WORK TO DO:
Find each line in the rows below that contains the word "This", and copy those lines out in full.

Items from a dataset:
** begin **

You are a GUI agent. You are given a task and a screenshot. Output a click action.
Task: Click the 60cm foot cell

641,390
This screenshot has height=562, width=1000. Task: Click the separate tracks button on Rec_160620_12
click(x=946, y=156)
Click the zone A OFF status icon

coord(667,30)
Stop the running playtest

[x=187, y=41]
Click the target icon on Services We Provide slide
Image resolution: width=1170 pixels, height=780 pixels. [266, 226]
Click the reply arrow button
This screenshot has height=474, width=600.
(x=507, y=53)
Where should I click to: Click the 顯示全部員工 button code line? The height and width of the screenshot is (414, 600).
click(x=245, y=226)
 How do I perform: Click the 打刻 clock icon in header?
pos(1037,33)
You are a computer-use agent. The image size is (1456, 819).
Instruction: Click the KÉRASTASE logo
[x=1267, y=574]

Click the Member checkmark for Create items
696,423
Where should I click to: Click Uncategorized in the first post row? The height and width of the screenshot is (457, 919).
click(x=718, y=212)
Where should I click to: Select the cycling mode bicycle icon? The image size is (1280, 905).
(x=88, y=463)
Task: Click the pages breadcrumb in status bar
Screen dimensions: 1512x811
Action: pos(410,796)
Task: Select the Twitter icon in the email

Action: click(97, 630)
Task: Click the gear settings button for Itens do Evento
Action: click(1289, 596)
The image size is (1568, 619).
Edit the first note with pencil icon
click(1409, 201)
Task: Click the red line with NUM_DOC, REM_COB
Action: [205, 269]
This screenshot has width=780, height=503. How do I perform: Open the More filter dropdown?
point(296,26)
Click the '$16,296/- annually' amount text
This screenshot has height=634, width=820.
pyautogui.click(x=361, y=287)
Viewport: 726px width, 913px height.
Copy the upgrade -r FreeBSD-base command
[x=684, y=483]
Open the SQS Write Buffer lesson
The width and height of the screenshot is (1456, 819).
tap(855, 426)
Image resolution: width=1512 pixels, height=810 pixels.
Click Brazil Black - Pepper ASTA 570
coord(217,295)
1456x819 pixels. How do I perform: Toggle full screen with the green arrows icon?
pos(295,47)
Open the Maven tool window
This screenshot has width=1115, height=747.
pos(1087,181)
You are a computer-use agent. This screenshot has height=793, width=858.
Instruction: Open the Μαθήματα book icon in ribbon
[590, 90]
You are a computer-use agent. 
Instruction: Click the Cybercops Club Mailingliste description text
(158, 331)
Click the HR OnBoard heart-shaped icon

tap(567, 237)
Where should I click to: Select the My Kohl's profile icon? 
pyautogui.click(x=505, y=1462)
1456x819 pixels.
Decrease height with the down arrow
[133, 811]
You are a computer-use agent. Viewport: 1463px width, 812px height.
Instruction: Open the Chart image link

** end **

THE RESPONSE:
This screenshot has height=562, width=1000. Task: Click the separate tracks button on Rec_160620_12
This screenshot has height=474, width=600.
This screenshot has width=780, height=503. How do I perform: Open the More filter dropdown?
This screenshot has height=634, width=820.
This screenshot has width=1115, height=747.
You are a computer-use agent. This screenshot has height=793, width=858.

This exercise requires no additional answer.